Está bem formada e tem uso legítimo a palavra conteudística, feminino do adjetivo conteudístico, o qual significa «relativo a conteúdo» (Dicionário Houaiss da Língua Portuguesa, 2001, e Dicionário Priberam da Língua Portuguesa, 2008-2013) e «relativo a conteudista ou conteudismo» (Dicionário Infopédia da Língua Portuguesa, da Porto Editora, 2003-2018).

Quanto a conteudismo, é este vocábulo igualmente correto, empregado como nome comum no contexto da literatura e das belas-artes com o significado de «tendência a valorizar mais o conteúdo do que a forma» (cf. dicionários acima mencionados). Também se regista o adjetivo conteudista, no sentido de «relativo a conteudismo», «que ou o que defende o conteudismo» e «pessoa que tem a seu cargo o conteúdo editorial técnico de uma obra» (esta última aceção é dada como característica do Brasil no Dicionário Houaiss e no Dicionário Priberam da Língua Portuguesa).

Apesar de ocorrerem como adjetivos por vezes sinónimos, é preferível usar conteudístico na aceção de «relativo ao conteúdo», deixando conteudista denotar a noção de «relativo ao conteudismo; que defende o conteudismo».

Pergunta:

IPMA (Instituto Português do Mar e da Atmosfera) é sigla ou acrónimo?

Resposta:

IPMA  é interpretável e pronunciável quer como sigla quer como acrónimo.

Se a abreviação IPMA (isto é, Instituto Português do Mar e da Atmosfera) for proferida letra a letra, isto é, soletrando – i-pê-eme-á –, trata-se de uma sigla. Contudo se pronunciarmos a mesma sequência como se fosse uma única palavra, fazendo soar "ípema", com três sílabas, ou "ipma", com duas, estamos perante um acrónimo. Ambos os usos são corretos, embora a comunicação social documente ocorrências do acrónimo (cf. "Rocha e a meteorologia/ Cinco para Meia-noite/ RTP", Youtube, de 1 min 4 s a 1 min 14 s).

É de admitir que o uso acronímico de IPMA se afigure estranho, porque encerra um encontro consonântico – [pm] – nada frequente em português. Contudo, na variedade europeia, conhecida pela redução do vocalismo átono, não é impossível articular tal encontro, como bem atesta outra sigla, IAPMEI – Instituto de Apoio às Pequenas e Médias Empresas e à Inovação –, que, em Portugal, se articula geralmente como palavra simples, com a aberto e acento tónico na última sílaba, numa pronúncia sem tradição de censura normativa.

Pergunta:

Como se diz corretamente: «fui ao pilates» ou «fui aos pilates»?

Resposta:

Deve dizer «fui ao pilates», empregando pilates como nome no singular, uma simplificação das expressões «método de Pilates» e «método Pilates».
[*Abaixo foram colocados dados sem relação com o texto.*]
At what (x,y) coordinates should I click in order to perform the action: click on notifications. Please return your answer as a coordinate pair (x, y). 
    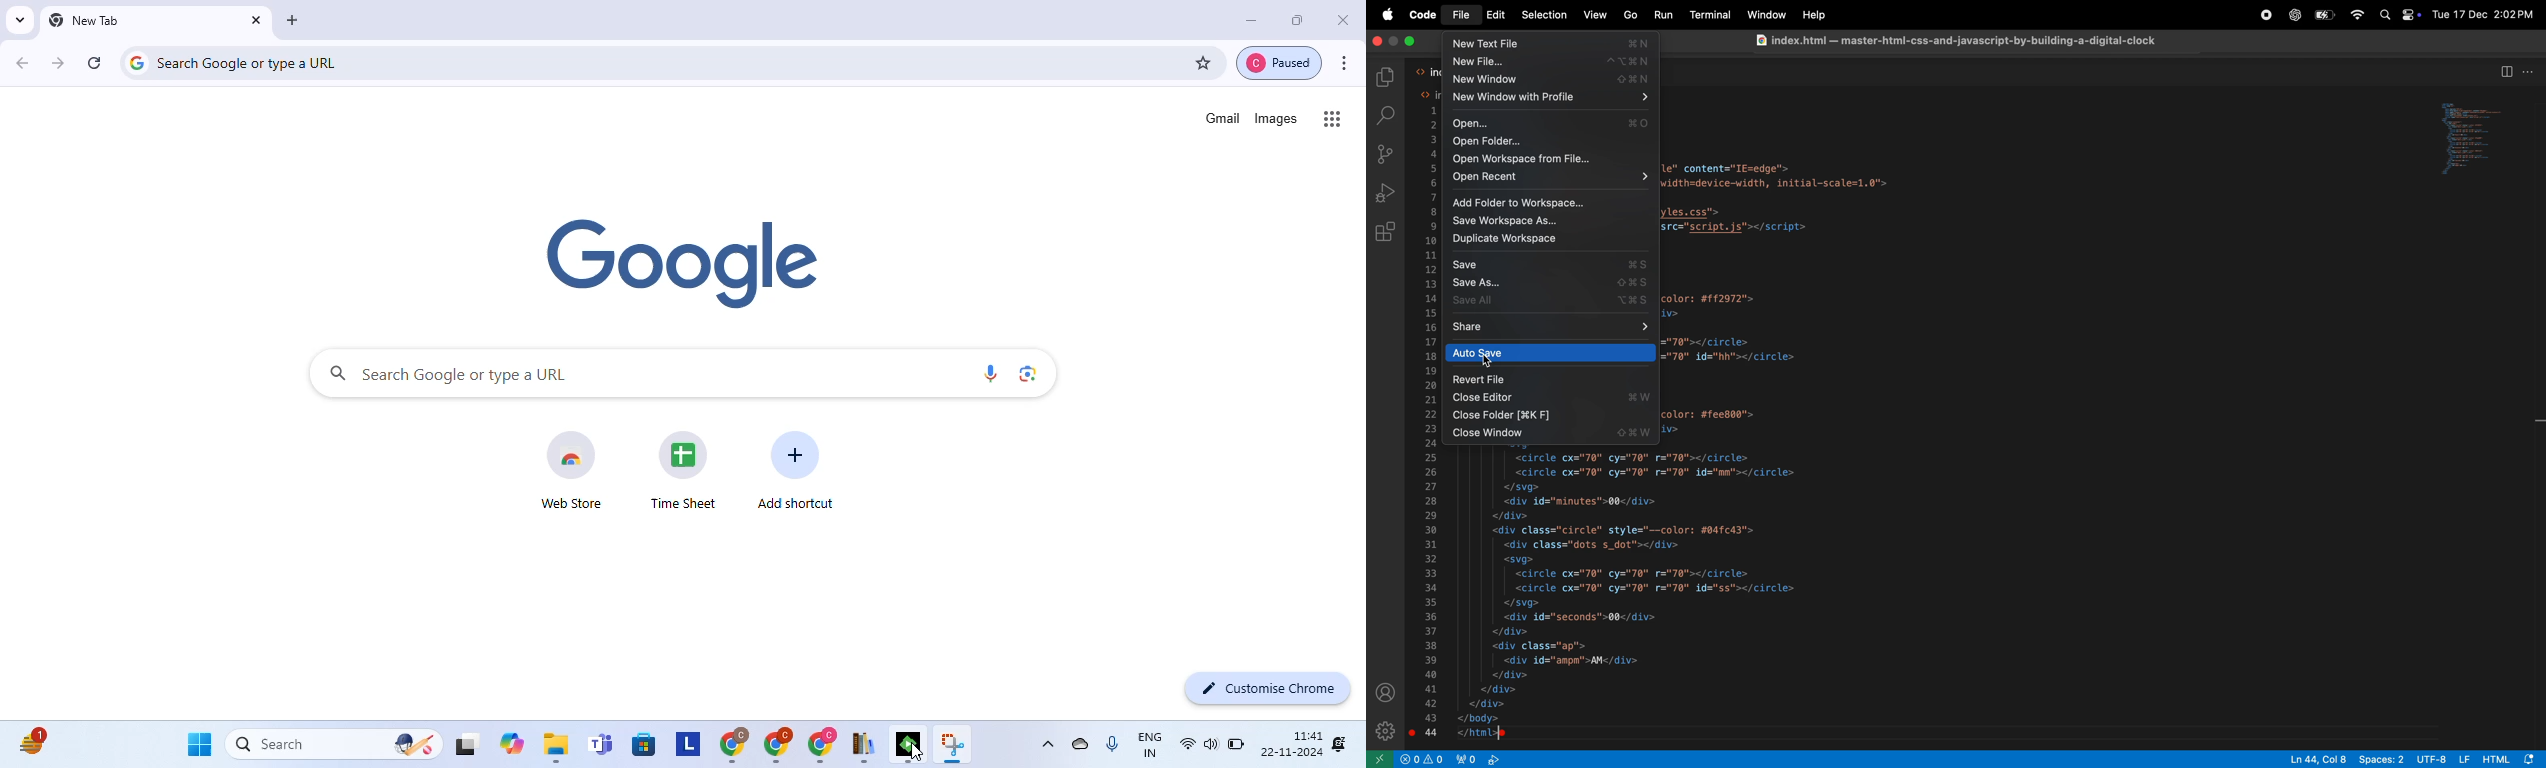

No caso em questão, o singular afigura-se adequado, porque se denota assim um método de exercício físico que se chama "pilates". Note-se, porém, que se pode utilizar pilates no plural, quando com este termo se quer fazer referência aos exercícios que fazem parte desse método: «Fiz os pilates.»

O nome comum pilates tem origem no nome de Joseph Pilates (1883-1967), criador do conhecido método de exercícios físicos.